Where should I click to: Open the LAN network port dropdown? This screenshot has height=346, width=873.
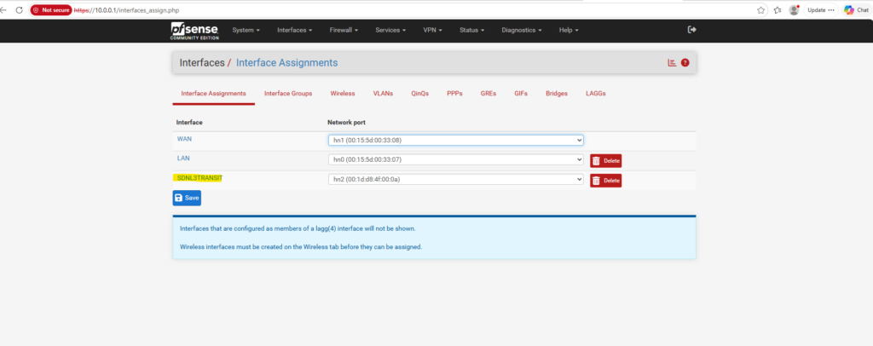click(455, 159)
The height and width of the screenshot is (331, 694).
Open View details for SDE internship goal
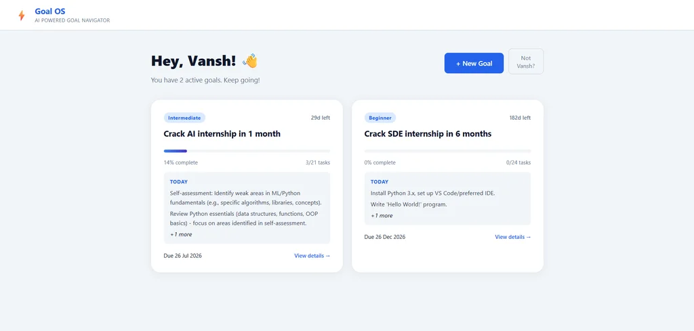512,237
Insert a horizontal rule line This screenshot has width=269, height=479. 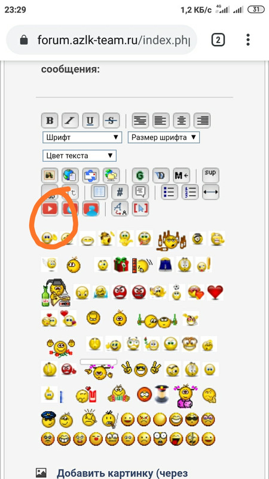pos(211,192)
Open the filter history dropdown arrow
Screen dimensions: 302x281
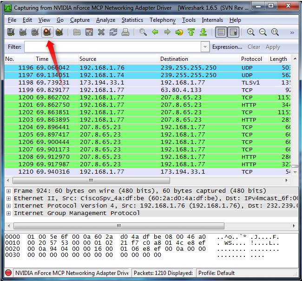tap(205, 47)
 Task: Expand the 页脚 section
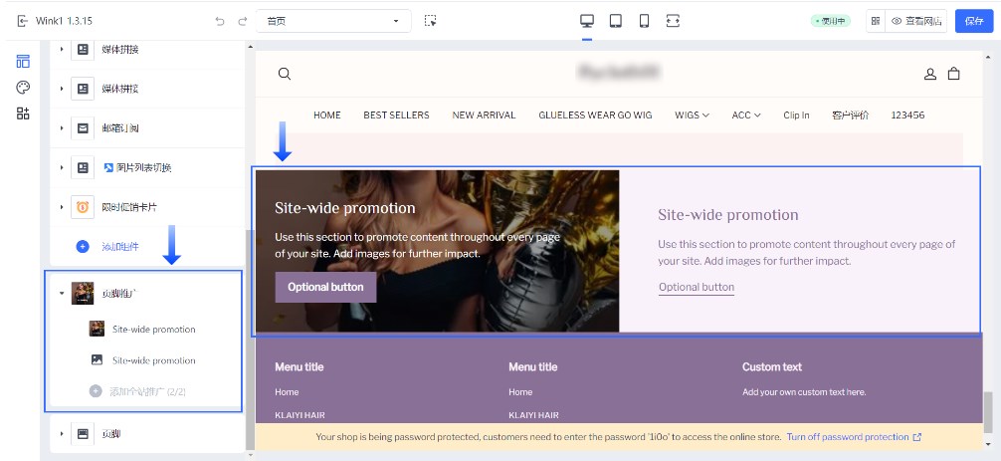point(61,434)
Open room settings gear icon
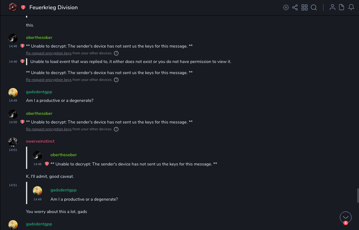Screen dimensions: 359x230 (x=286, y=7)
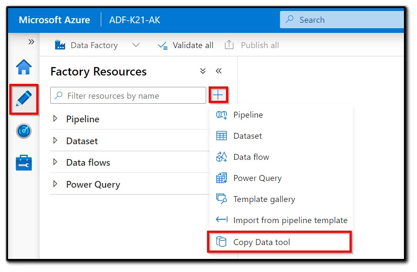Click ADF-K21-AK in the top bar
Image resolution: width=417 pixels, height=272 pixels.
coord(134,19)
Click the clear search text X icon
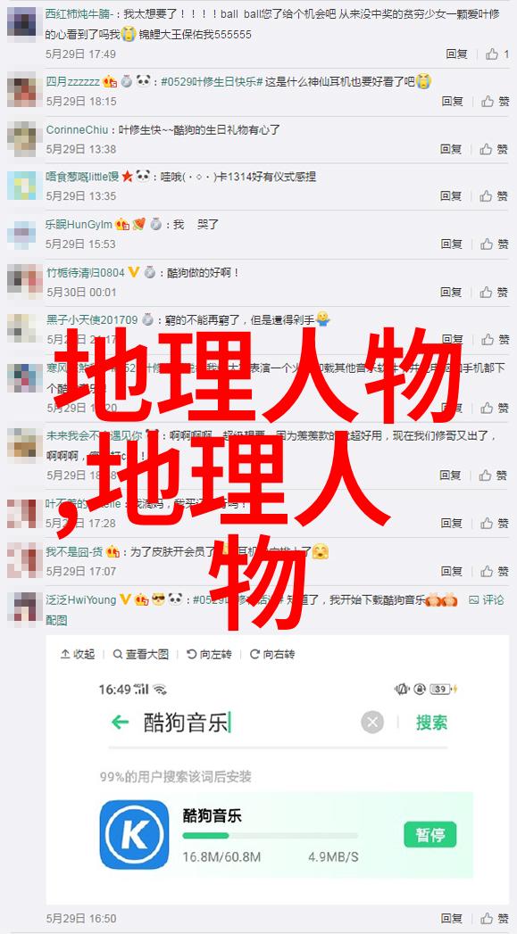The image size is (517, 934). coord(372,723)
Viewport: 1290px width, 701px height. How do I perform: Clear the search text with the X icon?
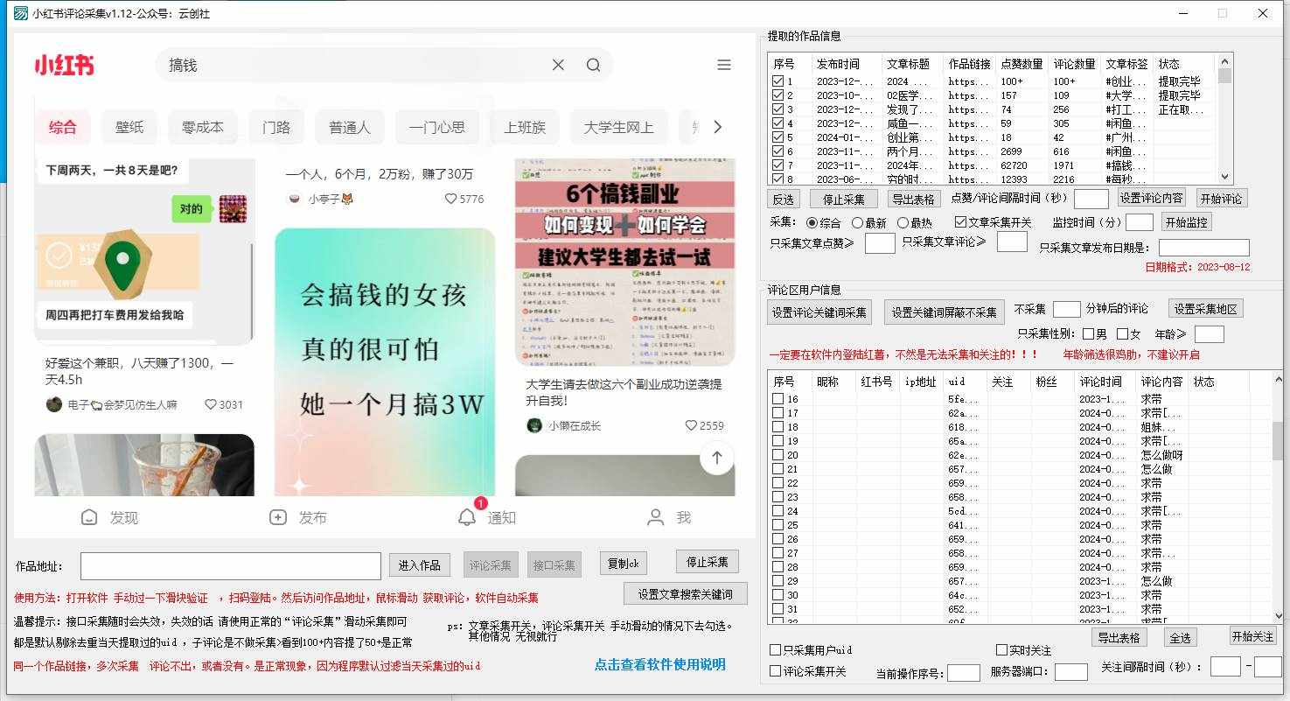558,65
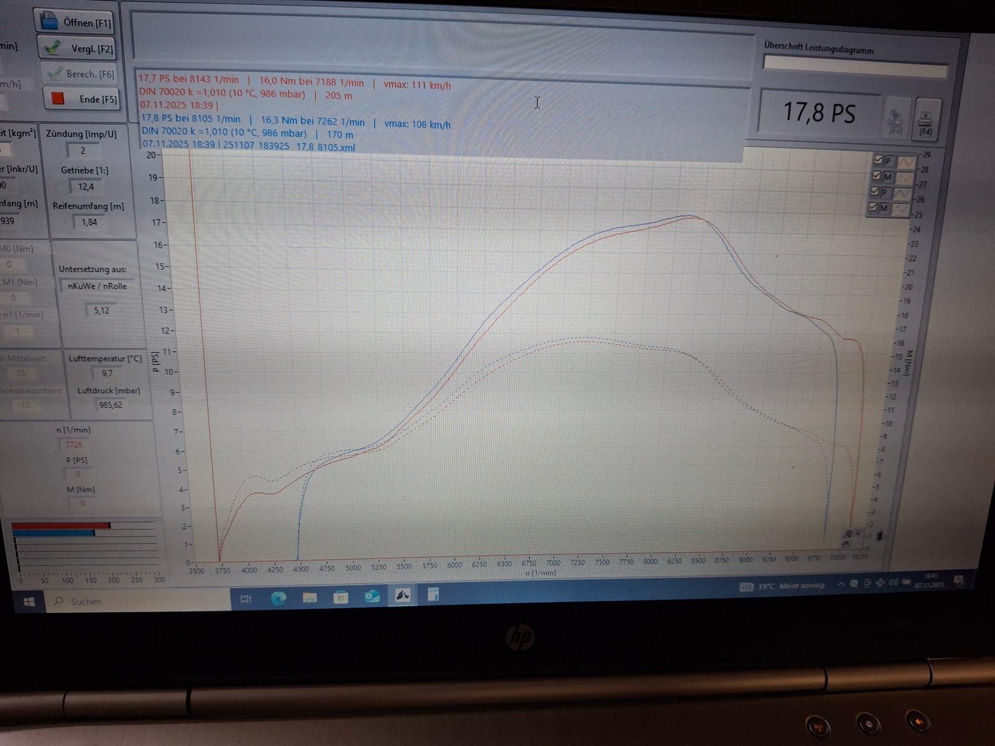995x746 pixels.
Task: Open Microsoft Edge from the taskbar
Action: pyautogui.click(x=278, y=598)
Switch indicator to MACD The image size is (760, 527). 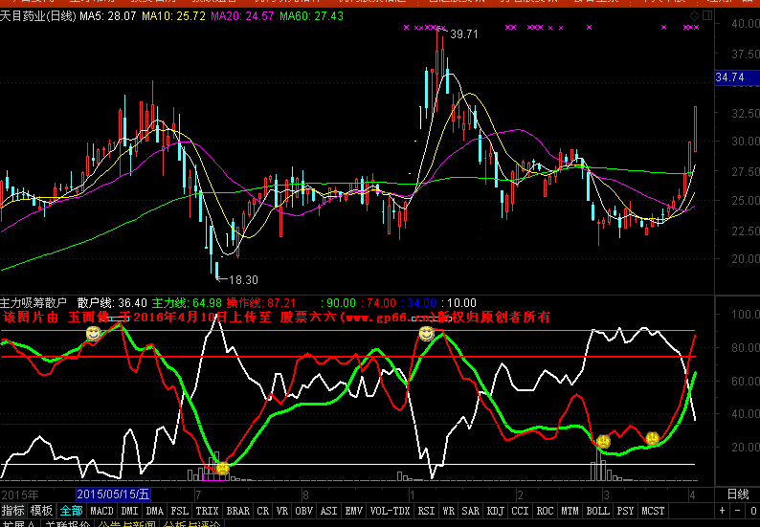click(x=101, y=511)
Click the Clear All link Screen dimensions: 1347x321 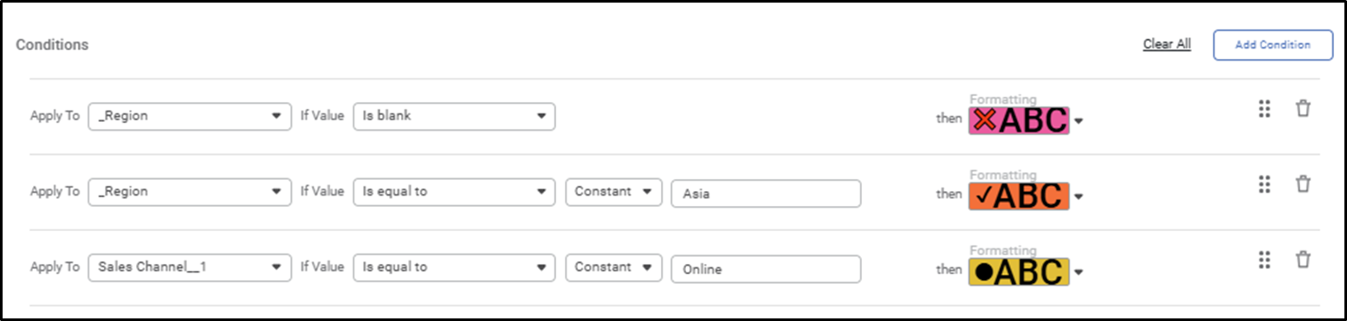(x=1167, y=44)
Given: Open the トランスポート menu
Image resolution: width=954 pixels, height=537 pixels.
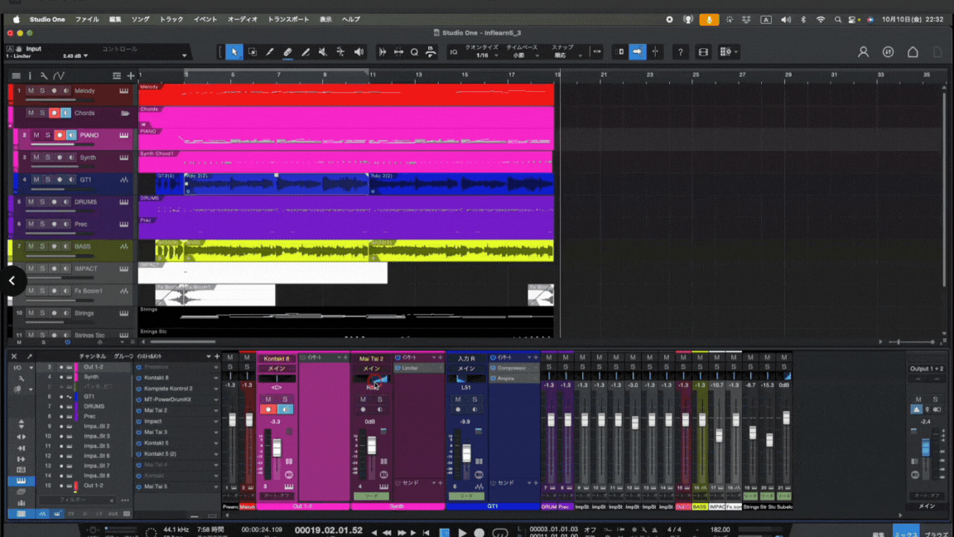Looking at the screenshot, I should tap(288, 19).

### What the exercise asks
The copy should hold exactly the lines from the line containing "Image resolution: width=954" through the end of the data, both ends included, and no pictures.

### Result of the task
Image resolution: width=954 pixels, height=537 pixels.
Looking at the screenshot, I should tap(288, 19).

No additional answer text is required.